EXERCISE OBJECTIVE: Reproduce verbatim the lines of the listing from the one containing "Viewport: 1032px width, 607px" through the end of the listing, inclusive.
· · · ·
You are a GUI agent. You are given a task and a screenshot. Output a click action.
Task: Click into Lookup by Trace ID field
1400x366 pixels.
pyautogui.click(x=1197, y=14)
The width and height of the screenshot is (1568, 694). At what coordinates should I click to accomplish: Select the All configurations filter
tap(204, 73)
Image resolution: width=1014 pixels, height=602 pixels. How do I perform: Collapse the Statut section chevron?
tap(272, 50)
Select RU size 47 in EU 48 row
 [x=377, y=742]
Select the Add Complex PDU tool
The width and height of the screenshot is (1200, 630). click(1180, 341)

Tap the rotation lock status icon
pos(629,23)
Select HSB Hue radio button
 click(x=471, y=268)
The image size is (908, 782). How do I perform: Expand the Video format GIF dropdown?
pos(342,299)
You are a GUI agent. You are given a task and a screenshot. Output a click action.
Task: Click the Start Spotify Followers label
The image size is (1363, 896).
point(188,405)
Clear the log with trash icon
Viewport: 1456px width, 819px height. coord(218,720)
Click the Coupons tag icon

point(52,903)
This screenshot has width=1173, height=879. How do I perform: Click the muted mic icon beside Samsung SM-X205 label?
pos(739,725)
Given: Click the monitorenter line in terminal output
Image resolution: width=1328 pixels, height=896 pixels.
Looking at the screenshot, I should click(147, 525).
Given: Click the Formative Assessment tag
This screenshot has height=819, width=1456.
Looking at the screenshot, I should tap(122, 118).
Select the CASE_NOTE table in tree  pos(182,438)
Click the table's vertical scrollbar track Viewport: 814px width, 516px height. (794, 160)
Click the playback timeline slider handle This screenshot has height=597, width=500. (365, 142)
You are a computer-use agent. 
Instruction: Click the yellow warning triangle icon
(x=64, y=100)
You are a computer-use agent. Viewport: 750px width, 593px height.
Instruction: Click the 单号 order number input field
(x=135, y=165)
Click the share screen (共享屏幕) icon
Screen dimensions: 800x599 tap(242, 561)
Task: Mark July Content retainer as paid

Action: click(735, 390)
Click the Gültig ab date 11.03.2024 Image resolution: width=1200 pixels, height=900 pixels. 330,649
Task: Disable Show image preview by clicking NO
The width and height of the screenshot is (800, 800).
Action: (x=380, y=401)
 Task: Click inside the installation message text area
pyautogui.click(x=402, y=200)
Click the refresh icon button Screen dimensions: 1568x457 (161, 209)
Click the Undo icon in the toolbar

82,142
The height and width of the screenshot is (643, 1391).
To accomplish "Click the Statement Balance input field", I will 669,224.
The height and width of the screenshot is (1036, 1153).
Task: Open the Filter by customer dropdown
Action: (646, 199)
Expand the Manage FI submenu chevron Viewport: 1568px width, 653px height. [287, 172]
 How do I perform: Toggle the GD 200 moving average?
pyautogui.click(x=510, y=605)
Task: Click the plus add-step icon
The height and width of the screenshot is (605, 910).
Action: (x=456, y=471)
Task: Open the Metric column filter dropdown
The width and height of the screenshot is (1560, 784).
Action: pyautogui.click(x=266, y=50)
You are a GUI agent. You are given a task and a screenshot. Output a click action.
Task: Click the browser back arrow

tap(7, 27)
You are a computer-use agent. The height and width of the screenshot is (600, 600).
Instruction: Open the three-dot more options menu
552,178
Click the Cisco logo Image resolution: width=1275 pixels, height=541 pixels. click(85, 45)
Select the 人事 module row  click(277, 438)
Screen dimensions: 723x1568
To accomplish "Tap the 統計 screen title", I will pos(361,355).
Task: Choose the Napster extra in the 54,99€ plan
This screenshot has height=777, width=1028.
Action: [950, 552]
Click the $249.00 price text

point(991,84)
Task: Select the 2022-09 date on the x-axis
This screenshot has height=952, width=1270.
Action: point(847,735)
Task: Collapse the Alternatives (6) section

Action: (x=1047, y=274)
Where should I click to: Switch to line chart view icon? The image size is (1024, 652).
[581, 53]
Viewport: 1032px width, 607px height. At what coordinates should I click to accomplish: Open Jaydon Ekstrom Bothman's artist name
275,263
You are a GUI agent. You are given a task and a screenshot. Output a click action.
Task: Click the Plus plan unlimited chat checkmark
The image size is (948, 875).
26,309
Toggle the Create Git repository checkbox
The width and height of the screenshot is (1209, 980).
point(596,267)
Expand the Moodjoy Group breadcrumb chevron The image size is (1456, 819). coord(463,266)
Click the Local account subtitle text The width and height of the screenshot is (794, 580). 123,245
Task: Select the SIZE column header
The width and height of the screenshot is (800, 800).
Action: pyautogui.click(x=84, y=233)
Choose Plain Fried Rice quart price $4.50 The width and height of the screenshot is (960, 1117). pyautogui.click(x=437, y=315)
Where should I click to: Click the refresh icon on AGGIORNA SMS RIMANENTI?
· · · ·
EXPECTED ANSWER:
Viewport: 1032px width, 607px height. At what coordinates should I click to accomplish: Open Jaydon Ekstrom Bothman's artist name
275,263
You are a GUI agent. You are given a task and a screenshot. Output a click action.
Task: Click the Plus plan unlimited chat checkmark
The image size is (948, 875).
26,309
Toggle the Create Git repository checkbox
The width and height of the screenshot is (1209, 980).
point(596,267)
Expand the Moodjoy Group breadcrumb chevron The image size is (1456, 819). coord(463,266)
Click the Local account subtitle text The width and height of the screenshot is (794, 580). 123,245
Task: Select the SIZE column header
The width and height of the screenshot is (800, 800).
Action: pyautogui.click(x=84, y=233)
Choose Plain Fried Rice quart price $4.50 The width and height of the screenshot is (960, 1117). pyautogui.click(x=437, y=315)
Where should I click to: Click the refresh icon on AGGIORNA SMS RIMANENTI?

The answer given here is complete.